◆ **STORED DATA**:
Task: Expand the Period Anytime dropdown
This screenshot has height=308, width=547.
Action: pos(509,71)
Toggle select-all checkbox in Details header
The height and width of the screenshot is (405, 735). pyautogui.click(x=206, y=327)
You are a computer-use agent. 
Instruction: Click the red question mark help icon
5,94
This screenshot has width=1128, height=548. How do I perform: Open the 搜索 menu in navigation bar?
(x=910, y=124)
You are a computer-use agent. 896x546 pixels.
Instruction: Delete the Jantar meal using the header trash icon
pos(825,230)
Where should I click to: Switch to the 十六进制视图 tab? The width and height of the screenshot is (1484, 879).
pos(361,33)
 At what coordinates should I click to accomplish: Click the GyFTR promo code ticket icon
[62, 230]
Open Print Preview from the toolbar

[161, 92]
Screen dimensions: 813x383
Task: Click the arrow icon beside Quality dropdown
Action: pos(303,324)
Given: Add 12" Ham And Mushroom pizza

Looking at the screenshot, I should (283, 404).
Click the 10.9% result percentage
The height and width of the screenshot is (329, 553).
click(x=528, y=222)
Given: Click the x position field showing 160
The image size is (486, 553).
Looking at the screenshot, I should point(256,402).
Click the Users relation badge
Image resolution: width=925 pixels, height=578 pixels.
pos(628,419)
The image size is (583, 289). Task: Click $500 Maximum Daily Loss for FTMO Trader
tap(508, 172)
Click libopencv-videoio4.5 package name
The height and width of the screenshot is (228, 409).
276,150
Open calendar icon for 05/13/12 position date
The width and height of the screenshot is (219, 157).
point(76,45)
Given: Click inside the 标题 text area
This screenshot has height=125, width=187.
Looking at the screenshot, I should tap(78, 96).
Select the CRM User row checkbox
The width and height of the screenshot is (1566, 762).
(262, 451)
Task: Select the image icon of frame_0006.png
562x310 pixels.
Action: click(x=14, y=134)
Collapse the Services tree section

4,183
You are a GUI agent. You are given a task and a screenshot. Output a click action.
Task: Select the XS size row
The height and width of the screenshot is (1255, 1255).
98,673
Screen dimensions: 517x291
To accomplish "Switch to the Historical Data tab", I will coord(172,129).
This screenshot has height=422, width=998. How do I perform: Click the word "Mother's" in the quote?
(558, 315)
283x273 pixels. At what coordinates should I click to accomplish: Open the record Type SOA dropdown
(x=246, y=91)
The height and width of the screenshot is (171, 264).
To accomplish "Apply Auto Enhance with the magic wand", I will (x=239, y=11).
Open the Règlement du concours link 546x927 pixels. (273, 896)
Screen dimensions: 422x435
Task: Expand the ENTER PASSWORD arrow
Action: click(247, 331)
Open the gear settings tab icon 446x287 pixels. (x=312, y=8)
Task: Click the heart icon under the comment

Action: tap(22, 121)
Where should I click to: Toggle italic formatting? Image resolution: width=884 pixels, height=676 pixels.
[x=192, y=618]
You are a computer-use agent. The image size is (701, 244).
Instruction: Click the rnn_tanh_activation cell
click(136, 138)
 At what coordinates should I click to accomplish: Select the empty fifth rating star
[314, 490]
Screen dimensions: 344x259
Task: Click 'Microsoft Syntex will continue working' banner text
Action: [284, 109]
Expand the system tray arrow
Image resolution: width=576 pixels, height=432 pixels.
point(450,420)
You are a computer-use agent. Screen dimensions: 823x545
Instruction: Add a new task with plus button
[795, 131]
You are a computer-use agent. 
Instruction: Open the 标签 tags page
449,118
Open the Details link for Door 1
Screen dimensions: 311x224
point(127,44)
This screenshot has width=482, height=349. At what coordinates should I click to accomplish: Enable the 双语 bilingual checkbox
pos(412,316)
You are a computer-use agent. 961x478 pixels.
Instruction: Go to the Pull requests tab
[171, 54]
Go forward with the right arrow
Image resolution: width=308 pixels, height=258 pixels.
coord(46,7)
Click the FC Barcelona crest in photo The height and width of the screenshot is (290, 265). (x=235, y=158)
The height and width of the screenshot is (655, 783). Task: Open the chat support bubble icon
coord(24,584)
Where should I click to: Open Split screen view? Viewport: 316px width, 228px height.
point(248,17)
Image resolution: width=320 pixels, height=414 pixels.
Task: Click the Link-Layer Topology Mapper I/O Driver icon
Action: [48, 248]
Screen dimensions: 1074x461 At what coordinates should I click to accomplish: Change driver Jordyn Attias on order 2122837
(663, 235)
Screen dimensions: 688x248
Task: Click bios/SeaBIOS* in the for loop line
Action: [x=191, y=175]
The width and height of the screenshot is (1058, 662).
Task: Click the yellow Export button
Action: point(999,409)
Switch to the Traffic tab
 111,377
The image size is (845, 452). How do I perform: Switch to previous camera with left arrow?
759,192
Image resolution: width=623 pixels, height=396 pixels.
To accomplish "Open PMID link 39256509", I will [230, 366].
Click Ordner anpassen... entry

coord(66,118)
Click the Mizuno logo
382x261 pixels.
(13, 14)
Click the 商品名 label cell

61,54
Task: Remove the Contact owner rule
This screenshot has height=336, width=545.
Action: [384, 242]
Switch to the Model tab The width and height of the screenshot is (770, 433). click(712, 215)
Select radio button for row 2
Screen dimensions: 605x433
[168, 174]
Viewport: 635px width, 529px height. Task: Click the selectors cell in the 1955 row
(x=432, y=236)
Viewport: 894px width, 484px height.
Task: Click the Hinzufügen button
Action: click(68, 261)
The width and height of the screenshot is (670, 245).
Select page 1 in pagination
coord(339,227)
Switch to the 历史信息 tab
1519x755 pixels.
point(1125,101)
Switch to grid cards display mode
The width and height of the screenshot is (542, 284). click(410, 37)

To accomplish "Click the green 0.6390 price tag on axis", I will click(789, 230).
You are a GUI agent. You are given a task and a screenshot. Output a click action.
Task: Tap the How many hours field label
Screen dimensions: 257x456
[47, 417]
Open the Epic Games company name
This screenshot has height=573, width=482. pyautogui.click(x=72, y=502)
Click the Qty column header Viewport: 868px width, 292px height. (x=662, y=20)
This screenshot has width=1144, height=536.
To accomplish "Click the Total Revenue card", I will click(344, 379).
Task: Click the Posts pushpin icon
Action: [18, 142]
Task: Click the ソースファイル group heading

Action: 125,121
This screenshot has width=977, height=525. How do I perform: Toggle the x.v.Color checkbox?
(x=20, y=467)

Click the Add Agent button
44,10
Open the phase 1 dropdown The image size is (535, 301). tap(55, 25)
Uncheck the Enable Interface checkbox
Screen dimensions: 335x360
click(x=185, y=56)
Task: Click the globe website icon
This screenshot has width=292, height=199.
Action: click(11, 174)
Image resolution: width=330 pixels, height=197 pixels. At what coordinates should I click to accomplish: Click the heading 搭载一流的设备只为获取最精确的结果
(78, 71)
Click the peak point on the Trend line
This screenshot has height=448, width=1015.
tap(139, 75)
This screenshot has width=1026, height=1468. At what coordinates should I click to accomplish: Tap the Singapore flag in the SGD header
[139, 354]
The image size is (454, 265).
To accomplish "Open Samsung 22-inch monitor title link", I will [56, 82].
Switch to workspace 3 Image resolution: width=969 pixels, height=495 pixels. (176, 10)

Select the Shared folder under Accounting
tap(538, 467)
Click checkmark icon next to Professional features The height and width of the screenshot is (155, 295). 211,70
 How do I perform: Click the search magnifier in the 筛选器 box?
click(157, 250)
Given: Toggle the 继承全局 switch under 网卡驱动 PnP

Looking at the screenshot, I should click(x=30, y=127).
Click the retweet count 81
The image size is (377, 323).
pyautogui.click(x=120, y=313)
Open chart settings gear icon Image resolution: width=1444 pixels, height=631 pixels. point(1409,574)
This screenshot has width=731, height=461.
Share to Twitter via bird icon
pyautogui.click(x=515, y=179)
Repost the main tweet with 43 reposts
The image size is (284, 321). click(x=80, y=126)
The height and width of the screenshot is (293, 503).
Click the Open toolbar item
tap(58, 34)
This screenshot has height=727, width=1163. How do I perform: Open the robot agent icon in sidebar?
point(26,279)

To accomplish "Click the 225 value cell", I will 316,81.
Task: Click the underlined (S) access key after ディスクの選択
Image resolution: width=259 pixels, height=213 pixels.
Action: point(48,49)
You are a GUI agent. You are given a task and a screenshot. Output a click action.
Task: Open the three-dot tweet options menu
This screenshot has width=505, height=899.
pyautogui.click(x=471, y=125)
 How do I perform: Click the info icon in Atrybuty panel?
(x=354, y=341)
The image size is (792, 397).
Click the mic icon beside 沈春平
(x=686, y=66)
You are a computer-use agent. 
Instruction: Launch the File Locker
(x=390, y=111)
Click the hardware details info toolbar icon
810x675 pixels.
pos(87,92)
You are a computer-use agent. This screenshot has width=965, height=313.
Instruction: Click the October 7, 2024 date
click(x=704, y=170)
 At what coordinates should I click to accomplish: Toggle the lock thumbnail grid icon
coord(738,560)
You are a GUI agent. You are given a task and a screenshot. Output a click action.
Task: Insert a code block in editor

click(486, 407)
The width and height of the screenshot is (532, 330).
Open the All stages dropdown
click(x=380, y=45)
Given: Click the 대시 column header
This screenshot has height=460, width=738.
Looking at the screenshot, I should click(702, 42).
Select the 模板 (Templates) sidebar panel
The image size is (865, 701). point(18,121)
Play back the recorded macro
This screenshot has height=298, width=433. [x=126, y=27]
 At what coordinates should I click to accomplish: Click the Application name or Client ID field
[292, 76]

◆ **WHAT TO WORK ON**:
The output should consist only of the lines from the one with "Click the mic icon beside 沈春平" through the final line of the records above, exactly.

◆ **SOLUTION FOR THIS TASK**:
Click the mic icon beside 沈春平
(x=686, y=66)
You are a computer-use agent. 
Instruction: Launch the File Locker
(x=390, y=111)
Click the hardware details info toolbar icon
810x675 pixels.
pos(87,92)
You are a computer-use agent. This screenshot has width=965, height=313.
Instruction: Click the October 7, 2024 date
click(x=704, y=170)
 At what coordinates should I click to accomplish: Toggle the lock thumbnail grid icon
coord(738,560)
You are a GUI agent. You are given a task and a screenshot. Output a click action.
Task: Insert a code block in editor

click(486, 407)
The width and height of the screenshot is (532, 330).
Open the All stages dropdown
click(x=380, y=45)
Given: Click the 대시 column header
This screenshot has height=460, width=738.
Looking at the screenshot, I should click(702, 42).
Select the 模板 (Templates) sidebar panel
The image size is (865, 701). point(18,121)
Play back the recorded macro
This screenshot has height=298, width=433. [x=126, y=27]
 At what coordinates should I click to accomplish: Click the Application name or Client ID field
[292, 76]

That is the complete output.